Copy out exactly the lines below that run from the one holding "Task: Click the chevron arrow of xe 1 Chọn xe" to the one holding "Task: Tap the tweet share upload icon", keeping both of those lines and no others.
START SOURCE DATA
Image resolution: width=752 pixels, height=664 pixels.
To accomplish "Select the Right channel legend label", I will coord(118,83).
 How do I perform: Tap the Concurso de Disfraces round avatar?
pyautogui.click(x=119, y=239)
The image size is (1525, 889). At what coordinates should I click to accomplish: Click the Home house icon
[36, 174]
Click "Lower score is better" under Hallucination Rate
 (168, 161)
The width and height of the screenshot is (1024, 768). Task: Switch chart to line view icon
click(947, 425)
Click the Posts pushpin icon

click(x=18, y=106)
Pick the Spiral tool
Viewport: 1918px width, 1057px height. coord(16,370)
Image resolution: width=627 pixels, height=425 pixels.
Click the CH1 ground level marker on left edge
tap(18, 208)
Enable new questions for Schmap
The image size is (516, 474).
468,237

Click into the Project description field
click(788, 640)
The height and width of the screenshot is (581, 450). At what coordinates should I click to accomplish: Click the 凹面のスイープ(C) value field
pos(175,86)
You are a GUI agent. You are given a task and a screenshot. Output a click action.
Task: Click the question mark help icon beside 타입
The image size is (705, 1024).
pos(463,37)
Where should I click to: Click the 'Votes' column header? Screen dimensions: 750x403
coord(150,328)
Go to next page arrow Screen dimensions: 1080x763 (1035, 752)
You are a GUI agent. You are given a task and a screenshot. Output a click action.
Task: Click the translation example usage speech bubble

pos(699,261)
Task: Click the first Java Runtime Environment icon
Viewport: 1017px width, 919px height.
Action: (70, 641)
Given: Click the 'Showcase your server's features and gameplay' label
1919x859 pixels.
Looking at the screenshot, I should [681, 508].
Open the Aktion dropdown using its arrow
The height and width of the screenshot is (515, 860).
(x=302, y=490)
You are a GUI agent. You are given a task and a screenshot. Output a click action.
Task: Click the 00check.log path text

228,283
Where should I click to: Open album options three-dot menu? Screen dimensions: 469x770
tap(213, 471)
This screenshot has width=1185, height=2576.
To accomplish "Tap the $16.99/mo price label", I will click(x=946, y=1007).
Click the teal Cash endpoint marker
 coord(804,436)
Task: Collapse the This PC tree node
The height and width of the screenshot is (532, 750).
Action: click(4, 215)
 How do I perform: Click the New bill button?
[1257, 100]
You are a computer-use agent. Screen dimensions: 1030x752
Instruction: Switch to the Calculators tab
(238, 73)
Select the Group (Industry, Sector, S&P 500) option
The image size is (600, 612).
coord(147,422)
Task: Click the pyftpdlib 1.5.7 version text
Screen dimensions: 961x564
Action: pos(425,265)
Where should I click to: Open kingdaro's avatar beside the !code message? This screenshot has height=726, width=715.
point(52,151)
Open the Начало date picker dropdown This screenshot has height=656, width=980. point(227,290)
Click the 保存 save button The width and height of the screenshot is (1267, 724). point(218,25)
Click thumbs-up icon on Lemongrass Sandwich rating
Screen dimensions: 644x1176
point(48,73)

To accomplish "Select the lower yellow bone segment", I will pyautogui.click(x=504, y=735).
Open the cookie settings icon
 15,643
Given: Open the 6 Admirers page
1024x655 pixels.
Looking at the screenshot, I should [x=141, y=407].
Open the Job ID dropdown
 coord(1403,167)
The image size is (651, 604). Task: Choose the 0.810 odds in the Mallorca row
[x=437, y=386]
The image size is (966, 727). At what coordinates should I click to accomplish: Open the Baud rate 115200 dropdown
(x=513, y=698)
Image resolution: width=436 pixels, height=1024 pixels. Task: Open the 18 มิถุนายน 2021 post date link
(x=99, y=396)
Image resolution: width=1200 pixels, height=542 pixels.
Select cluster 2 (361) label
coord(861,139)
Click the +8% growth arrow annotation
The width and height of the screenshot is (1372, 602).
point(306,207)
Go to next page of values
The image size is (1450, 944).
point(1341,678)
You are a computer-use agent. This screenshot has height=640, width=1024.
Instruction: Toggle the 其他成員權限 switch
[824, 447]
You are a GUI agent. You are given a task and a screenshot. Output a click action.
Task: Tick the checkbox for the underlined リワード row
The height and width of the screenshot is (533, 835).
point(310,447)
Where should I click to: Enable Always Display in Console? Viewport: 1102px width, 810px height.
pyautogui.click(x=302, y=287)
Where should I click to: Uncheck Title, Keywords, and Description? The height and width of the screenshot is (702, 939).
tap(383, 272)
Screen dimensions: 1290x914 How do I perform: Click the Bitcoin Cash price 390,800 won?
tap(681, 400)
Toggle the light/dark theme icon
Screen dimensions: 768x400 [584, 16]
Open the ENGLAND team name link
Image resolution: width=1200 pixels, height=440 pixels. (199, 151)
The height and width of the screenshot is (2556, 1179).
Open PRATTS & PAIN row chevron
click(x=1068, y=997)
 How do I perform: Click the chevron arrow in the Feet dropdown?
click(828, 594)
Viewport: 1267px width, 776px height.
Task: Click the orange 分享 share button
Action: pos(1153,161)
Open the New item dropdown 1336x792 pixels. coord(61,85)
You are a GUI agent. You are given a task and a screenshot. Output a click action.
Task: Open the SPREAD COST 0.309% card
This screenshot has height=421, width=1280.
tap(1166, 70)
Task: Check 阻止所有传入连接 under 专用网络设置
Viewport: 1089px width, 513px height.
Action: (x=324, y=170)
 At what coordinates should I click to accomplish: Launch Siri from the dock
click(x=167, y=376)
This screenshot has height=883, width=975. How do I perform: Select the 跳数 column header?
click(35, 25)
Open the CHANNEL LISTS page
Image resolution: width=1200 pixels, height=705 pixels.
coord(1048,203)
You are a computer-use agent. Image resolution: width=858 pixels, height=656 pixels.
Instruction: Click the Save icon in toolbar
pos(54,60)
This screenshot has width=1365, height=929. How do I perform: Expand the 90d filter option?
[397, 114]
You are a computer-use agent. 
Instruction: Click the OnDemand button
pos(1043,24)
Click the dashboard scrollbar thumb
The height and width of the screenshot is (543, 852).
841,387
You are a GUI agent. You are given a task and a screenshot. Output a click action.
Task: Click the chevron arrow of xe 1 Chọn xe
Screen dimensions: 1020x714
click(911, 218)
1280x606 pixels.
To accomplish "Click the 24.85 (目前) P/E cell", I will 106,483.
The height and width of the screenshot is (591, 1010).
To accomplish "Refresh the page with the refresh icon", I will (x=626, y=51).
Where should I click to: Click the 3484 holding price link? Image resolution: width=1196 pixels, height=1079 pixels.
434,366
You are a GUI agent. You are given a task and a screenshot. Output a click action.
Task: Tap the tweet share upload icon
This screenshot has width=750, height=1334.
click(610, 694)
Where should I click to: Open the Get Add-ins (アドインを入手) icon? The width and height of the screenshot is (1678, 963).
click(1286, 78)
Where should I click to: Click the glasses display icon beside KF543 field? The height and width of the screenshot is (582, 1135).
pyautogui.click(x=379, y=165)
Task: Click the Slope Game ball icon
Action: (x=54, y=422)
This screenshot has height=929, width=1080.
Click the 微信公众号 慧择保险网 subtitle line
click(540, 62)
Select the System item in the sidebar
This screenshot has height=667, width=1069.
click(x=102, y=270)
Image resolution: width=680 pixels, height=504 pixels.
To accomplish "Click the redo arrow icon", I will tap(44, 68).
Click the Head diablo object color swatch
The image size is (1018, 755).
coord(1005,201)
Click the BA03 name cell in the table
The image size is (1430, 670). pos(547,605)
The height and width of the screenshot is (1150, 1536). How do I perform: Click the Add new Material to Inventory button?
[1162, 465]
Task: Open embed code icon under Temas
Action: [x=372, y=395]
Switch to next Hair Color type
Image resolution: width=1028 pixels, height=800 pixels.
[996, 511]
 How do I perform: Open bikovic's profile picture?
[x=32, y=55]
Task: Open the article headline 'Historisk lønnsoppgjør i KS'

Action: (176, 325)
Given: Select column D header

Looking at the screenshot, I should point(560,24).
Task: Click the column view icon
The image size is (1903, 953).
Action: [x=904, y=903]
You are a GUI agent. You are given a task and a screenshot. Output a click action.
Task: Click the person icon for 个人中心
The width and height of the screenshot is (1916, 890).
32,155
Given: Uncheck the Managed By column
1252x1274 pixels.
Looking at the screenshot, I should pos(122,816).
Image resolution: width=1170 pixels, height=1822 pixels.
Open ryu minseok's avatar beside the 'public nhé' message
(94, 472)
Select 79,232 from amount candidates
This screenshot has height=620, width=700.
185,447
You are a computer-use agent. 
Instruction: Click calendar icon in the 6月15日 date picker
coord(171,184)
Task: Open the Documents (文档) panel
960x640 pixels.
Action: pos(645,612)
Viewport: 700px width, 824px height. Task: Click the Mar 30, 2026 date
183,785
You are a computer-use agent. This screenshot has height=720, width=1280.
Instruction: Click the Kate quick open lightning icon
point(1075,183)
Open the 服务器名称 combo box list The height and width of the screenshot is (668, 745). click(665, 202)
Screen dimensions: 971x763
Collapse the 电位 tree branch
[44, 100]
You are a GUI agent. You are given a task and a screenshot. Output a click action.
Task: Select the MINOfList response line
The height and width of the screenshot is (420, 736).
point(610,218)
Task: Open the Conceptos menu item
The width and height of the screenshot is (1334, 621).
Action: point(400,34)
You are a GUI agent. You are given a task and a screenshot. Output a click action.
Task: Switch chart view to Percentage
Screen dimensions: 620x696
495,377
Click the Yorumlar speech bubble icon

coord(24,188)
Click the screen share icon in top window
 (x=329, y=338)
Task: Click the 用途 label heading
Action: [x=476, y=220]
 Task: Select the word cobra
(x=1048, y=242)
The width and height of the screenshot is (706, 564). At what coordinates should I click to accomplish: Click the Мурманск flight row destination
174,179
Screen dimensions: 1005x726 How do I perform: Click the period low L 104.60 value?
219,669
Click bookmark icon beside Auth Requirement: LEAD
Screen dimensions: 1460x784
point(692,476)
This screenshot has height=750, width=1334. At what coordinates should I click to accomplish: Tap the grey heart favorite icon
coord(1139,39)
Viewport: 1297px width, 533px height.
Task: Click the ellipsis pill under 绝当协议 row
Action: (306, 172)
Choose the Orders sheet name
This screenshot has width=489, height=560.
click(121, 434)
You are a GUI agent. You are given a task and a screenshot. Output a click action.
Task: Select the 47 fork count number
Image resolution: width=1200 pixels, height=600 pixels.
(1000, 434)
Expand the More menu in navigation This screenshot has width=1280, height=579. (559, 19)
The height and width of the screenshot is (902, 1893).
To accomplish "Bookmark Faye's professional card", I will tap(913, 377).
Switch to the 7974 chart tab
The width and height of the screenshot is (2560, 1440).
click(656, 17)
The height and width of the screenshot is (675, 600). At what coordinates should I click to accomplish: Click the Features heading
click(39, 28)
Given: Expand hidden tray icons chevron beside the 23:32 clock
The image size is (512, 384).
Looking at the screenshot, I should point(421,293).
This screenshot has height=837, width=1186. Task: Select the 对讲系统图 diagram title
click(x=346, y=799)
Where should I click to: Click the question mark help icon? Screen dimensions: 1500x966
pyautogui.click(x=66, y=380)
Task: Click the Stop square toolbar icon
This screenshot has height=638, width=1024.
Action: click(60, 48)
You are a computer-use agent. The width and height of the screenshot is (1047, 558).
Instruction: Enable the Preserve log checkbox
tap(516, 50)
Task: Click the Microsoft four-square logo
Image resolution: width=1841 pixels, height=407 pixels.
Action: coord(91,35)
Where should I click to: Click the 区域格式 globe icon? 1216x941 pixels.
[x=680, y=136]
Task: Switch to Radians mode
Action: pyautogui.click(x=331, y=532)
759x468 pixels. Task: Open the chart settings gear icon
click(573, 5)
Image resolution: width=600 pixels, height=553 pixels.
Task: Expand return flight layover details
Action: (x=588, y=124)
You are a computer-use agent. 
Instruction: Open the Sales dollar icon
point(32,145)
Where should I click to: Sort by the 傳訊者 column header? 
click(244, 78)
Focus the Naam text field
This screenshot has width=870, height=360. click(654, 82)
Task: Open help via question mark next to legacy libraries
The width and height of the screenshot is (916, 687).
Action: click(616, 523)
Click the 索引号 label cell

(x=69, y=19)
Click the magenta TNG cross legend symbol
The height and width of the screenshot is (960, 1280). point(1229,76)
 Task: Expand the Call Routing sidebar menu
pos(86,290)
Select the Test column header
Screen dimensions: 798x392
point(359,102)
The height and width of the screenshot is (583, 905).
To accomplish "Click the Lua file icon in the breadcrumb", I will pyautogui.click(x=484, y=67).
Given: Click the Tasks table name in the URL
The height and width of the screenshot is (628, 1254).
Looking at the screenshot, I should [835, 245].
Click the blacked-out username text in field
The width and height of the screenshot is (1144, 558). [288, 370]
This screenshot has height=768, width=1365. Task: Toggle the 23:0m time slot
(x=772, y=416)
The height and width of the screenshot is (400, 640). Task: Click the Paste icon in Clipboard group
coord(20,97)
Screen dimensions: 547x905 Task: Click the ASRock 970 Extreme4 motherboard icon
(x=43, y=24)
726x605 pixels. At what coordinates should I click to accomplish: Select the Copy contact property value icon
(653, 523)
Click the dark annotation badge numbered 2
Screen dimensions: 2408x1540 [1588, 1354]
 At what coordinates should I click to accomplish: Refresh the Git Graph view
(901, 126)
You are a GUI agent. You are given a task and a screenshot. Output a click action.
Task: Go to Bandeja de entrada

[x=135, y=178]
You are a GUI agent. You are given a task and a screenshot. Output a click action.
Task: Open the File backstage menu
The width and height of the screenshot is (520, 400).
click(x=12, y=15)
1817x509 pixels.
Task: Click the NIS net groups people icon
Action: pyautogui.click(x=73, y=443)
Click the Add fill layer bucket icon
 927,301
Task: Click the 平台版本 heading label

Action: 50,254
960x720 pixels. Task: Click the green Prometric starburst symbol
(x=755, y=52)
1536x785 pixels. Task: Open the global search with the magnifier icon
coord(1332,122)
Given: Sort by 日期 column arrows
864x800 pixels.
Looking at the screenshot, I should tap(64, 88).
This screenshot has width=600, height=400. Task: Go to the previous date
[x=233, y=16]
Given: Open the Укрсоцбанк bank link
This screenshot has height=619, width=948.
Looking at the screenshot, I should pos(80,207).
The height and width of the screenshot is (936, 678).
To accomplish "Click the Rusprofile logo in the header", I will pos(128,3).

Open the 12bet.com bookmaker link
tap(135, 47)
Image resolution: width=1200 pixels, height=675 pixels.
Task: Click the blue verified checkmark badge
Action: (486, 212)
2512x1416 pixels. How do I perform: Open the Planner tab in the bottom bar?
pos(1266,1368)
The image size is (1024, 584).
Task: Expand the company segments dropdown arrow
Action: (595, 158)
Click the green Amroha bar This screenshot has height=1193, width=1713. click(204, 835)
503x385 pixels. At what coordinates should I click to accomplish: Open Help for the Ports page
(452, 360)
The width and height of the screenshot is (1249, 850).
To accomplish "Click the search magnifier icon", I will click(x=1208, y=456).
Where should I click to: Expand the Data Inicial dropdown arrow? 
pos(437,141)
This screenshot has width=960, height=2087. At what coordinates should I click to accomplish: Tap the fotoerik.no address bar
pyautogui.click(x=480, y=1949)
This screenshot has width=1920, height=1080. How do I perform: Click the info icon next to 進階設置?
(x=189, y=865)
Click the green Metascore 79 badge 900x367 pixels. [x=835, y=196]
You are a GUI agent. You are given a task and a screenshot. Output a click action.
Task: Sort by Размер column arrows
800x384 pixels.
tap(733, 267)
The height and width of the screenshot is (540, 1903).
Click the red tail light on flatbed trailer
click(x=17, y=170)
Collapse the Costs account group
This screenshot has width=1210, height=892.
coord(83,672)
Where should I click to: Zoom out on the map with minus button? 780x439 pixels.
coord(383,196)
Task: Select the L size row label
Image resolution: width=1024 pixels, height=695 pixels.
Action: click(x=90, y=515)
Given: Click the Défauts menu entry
END SOURCE DATA
* _TASK ANSWER_
Task: Click the chevron arrow of xe 1 Chọn xe
Screen dimensions: 1020x714
click(911, 218)
1280x606 pixels.
To accomplish "Click the 24.85 (目前) P/E cell", I will 106,483.
The height and width of the screenshot is (591, 1010).
To accomplish "Refresh the page with the refresh icon", I will (x=626, y=51).
Where should I click to: Click the 3484 holding price link? Image resolution: width=1196 pixels, height=1079 pixels.
434,366
You are a GUI agent. You are given a task and a screenshot. Output a click action.
Task: Tap the tweet share upload icon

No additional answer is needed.